▸ **Exercise aim**:
Go through the listing below, and from the line containing "The height and" through its last line, transcribe every line exactly, skipping pictures.
=== Section Start ===
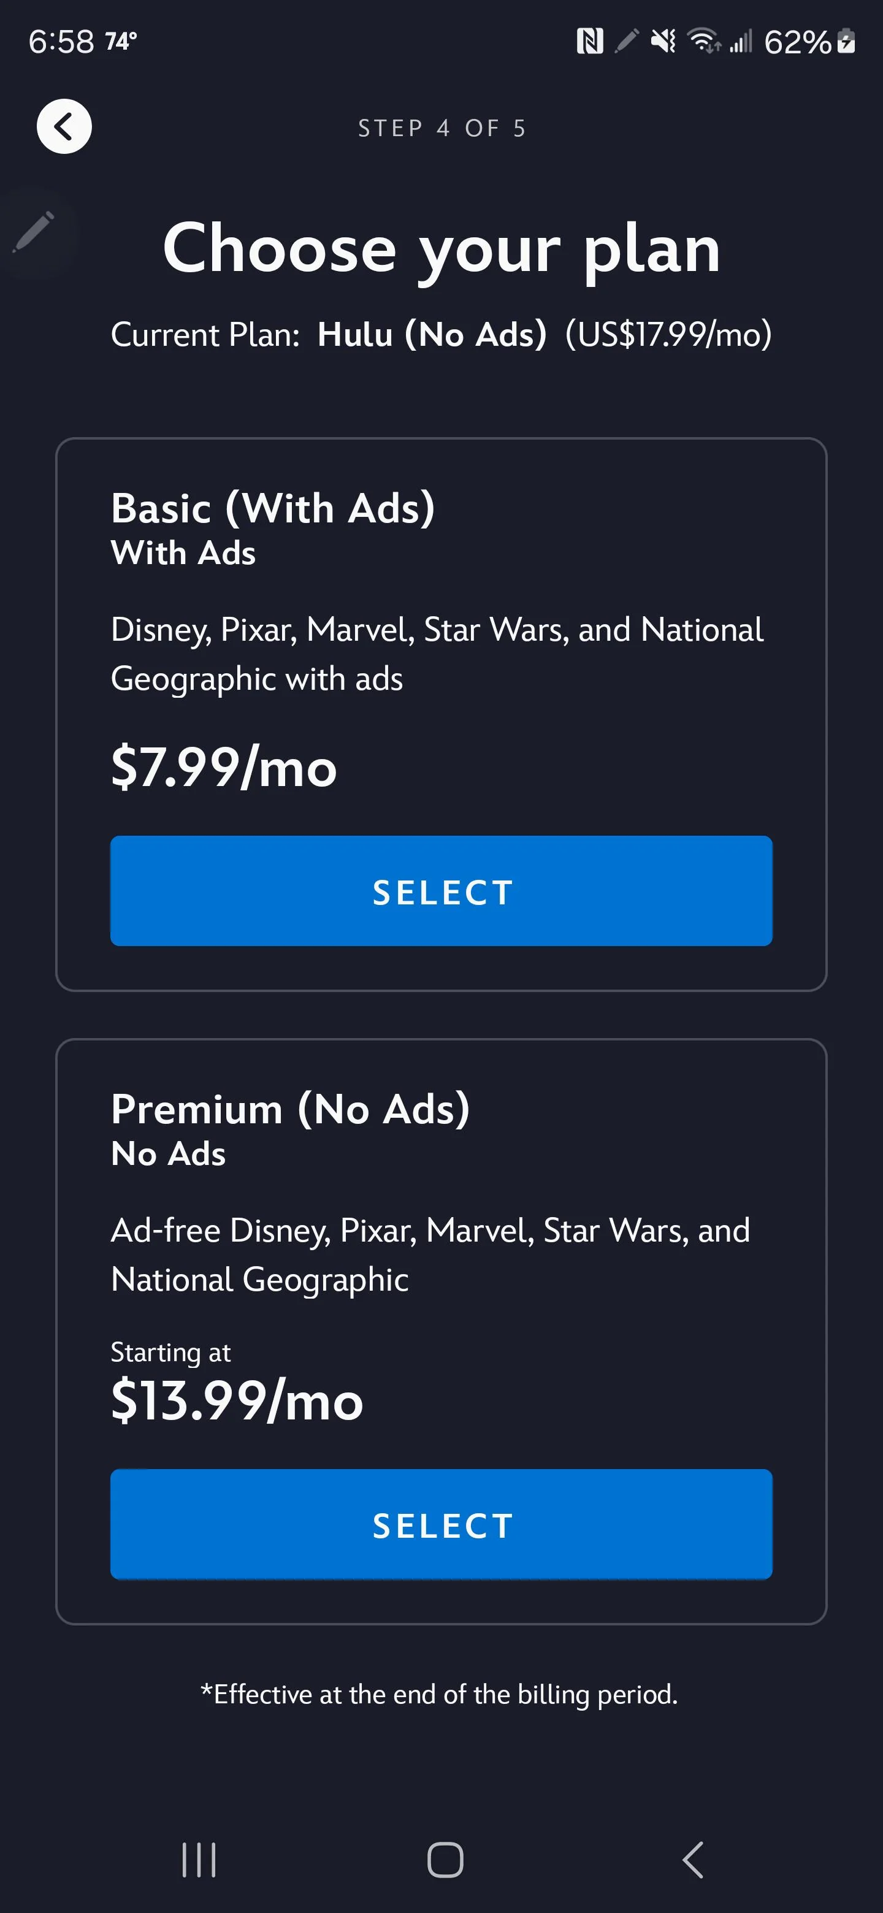Tap the back arrow at top left

tap(65, 126)
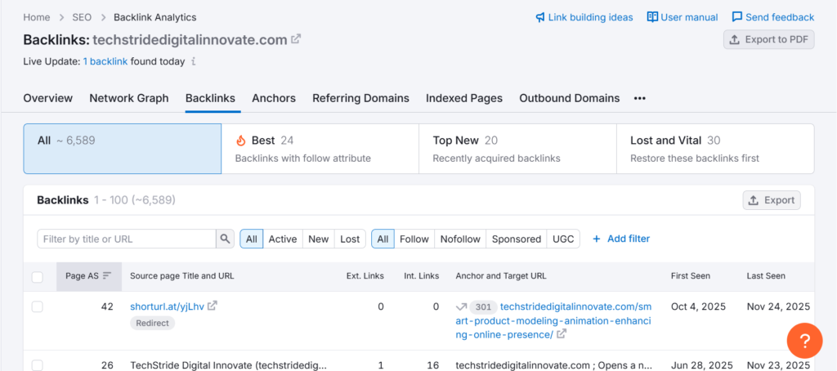Click the Export to PDF button
This screenshot has height=371, width=837.
click(x=768, y=39)
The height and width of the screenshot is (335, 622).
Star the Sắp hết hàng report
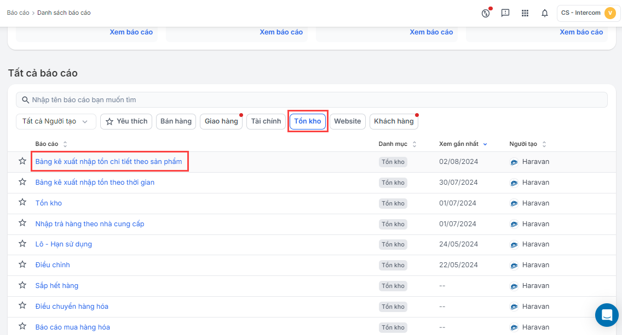(x=22, y=285)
=== Section End ===
▸ **Exercise answer**:
The height and width of the screenshot is (335, 622).
Star the Sắp hết hàng report
(x=22, y=285)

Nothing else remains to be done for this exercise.